Teknologi budidaya tanaman padi
lainnya yaitu dapat menerapkan sistem tanam jajar legowo. Jajar legowo
merupakan perubahan teknologi jarak tanam padi yang dikembangkan dari sistem
tanam tegel yang telah berkembang di masyarakat. Prinsip dari sistem tanam
jajar legowo adalah pemberian kondisi pada setiap barisan tanam padi untuk
mengalami pengaruh sebagai tanaman pinggir. Secara umum, tanaman pinggir
menunjukkan hasil lebih tinggi daripada tanaman yang ada di bagian dalam
barisan. Tanaman pinggir juga menunjukkan pertumbuhan yang lebih baik karena
persaingan tanaman antar barisan dapat dikurangi (Anggraini dkk., 2013).
Sistem budidaya tanaman padi di
Indonesia secara garis besar dikelompokkan menjadi dua yaitu padi sawah dan
padi gogo. Pada sistem sawah, tanaman padi sepanjang hidupnya slalu tergenang
oleh air. Sebaliknya, pada sistem gogo, tanaman padi ditumbuhkan tidak dalam
kondisi tergenang. Kombinasi kedua sistem ini dikenal sebagai gogo rancah,
yaitu padi ditanam saat awal musim hujan pada petakan sawah, kemudian secara
perlahan digenangi dengan air hujan seiring dengan makin bertambahnya curah
hujan (Prasetio, 2002). Tanaman padi dapat dikembangkan secara langsung baik
dengan benih maupun dengan benih yang disemai menjadi bibit. Benih yang
digunakan terlebih dahulu disemai selama 21 -28 hari, kemudian dicabut dan
ditanam diareal yang telah disiapkan. Sementara padi gogo menggunakan benih yang
ditanam langsung tanpa disemai. Upaya untuk mempercepat perkecambahan yaitu
dengan terlebih dahulu benih direndam dalam air selama 2 x 24 jam (Purwono dan
Purnamawati, 2007).
Menurut Purwono dan Purnamawati
(2007), teknologi padi sawah di Indonesia relatif lebih maju dibandingkan padi
gogo. Produktivitas padi sawah kini berkisar 4,5-6 ton/ha, sedangkan padi gogo
hanya 1-2 ton/ha. Ciri khusus budidaya tanaman padi sawah adalah penggenangan
selama pertumbuhan tanaman. Budidaya padi sawah dilakukan pada tanah yang
berstruktur lumpur. Teknik budidaya tanaman padi diantaranya yaitu :
a. Penyiapan lahan
Waktu
pengolahan tanah yang baik tidak kurang dari 4 minggu sebelum penanaman.

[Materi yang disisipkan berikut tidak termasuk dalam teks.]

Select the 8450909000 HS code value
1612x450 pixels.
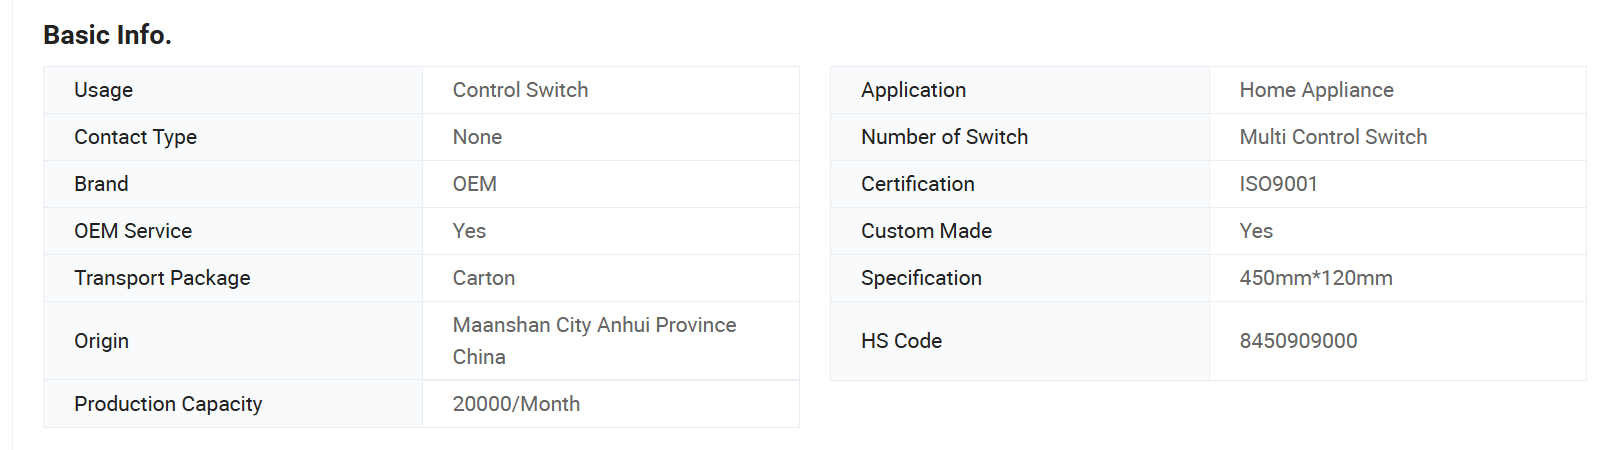coord(1298,341)
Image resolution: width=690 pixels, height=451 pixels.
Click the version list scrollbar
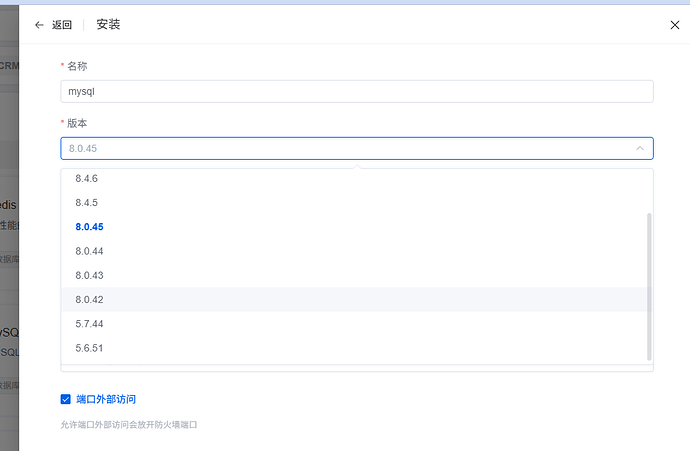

Pengolahan tanah terdiri dari pembajakan, penggaruan, dan perataan. Tujuan dari
pengolahan tanah yaitu untuk memberikan media pertumbuhan padi yang optimal dan
gulma dapat dibenamkan dengan sempurna.
b. Pemilihan benih
Benih
yang disarankan adalah yang bersertifikat, bebas dari hama dan penyakit, tidak
kopong, dan warnanya murni. Kebutuhan benih berkisar 20-25 kg/ha.
c. Penyemaian
Lokasi
persemaian diusahakan pada tanah subur dengan intensitas cahaya matahari
sempurna. Buat bedengan berukuran lebar 1 m, panjang 4 m, tinggi 20-30 cm. Pada
lahan seluas 1 hektar dibutuhkan 4 bedengan. Untuk menghindari serangan hama
tikus, sebaiknya tempat persemaian dikelilingi pagar plastik. Berikan pupuk NPK
sebanyak 1 kg untuk 4 bedengan. Benih padi yang telah direndam selama 1 malam
siap ditebar. Bibit padi siap pindah tanam saat berumur 18 hari.
d. Cara Tanam
Saat
penanaman kondisi lahan dalam keadaan tidak tergenang atau macak-macak. Jarak
tanam yang dianjurkan 25 x 25 cm atau 30 x 15 cm. Bibit yang ditanam berkisar 3
batang per lubang.
e. Pemupukan
Pemupukan
dilakukan untuk mendapatkan hasil panen padi yang maksimal. Pemupukan dimuali
saat padi berumur tujuh hari setelah tanam dengan 150 kg/ha NPK 15-15-15 dan 50
kg/ha urea. Saat padi berusia 20 hari setelah tanam, pemupukan dilakukan dengan
jenis dan jumlah yang sama. Ketika padi berumur 35 hari setelah tanam,
pemupukan hanya dilakukan dengan memberi 250 kg/ha pupuk NPK 15-15-15.
f. Pengendalian hama dan
Penyakit
Pengendalian
hama dan penyakit pada tanaman padi sangat mempengaruhi sebagian besar berhasil
tidaknya dalam budidaya padi. Pengendalian tersebut diharapkan dapat mengurangi
resiko gagalnya pbudidaya tanaman padi dan diharapkan pertumbuhan tanaman padi
tetap optimal.
g. Pemanenan.
Panen
dilakukan jika butir gabah 80 % menguning dan tangkainya menunduk.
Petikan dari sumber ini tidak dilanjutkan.